Short exercise: Count the lines in the listing below that contain the string "Viewport". Reply with that number only.

■ ■ ■ ■ ■

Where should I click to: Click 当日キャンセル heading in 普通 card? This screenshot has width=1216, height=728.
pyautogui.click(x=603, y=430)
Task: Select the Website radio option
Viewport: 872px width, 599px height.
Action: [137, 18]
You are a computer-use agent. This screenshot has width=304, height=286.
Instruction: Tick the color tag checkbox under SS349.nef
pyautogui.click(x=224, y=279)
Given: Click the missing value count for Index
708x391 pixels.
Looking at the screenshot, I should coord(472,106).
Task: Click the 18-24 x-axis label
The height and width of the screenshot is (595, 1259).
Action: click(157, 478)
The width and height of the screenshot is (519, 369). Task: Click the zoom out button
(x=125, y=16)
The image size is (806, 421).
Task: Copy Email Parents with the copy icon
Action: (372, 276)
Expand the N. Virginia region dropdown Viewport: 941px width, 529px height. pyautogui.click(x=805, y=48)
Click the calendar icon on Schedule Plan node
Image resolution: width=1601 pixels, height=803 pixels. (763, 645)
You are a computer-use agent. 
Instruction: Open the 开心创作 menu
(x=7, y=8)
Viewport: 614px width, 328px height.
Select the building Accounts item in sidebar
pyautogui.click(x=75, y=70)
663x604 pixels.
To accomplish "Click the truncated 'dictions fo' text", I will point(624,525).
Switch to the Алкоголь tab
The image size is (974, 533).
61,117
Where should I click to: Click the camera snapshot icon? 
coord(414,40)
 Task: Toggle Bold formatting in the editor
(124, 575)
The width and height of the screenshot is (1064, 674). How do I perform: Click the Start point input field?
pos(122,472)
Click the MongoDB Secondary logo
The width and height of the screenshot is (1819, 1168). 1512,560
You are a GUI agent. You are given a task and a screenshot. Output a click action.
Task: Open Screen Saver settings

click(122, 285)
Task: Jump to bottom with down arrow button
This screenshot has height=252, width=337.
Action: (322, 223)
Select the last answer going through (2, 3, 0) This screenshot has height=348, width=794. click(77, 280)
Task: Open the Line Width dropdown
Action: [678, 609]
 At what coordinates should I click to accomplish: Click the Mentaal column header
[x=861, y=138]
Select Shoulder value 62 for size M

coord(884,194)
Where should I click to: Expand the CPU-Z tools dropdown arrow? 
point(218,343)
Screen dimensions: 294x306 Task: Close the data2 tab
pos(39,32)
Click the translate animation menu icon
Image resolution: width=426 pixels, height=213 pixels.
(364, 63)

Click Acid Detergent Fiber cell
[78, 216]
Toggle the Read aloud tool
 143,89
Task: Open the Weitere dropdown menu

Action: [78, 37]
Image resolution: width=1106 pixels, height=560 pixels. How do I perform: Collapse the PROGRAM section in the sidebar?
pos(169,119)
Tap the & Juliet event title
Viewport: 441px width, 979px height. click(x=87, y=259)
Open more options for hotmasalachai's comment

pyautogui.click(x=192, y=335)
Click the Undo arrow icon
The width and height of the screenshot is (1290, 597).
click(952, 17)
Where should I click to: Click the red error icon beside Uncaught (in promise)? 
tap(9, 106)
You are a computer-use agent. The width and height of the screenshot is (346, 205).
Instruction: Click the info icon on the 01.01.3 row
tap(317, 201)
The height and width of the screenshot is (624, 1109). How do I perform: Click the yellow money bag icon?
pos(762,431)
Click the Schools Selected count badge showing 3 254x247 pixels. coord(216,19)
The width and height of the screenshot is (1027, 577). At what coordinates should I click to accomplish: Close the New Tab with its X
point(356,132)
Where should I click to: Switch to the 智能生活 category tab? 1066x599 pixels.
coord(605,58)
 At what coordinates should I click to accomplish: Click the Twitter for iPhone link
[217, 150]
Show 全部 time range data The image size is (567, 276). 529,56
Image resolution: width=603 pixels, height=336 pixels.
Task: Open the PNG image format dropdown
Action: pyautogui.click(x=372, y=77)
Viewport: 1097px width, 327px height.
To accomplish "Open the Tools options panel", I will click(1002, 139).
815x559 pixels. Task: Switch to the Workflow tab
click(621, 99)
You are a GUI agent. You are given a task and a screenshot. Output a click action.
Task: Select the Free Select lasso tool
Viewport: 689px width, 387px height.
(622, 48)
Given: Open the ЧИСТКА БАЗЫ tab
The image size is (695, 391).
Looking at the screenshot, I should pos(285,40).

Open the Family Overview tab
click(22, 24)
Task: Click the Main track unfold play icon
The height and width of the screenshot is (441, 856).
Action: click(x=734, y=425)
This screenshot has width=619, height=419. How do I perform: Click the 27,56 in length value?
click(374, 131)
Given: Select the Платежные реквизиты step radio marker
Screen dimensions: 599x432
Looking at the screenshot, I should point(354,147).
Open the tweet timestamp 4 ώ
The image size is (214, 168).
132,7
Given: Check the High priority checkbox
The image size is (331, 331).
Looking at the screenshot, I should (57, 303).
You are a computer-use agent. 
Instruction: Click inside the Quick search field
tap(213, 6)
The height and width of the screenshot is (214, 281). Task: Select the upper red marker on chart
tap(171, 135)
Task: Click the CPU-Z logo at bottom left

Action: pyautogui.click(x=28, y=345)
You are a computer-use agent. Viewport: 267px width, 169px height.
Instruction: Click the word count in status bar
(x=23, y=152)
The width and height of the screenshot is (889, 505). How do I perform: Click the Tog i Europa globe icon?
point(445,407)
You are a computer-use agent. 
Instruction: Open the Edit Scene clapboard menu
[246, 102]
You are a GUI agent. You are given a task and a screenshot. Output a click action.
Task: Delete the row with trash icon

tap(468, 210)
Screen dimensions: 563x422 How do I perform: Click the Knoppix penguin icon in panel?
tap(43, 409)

■ ■ ■ ■ ■

Task answer: 7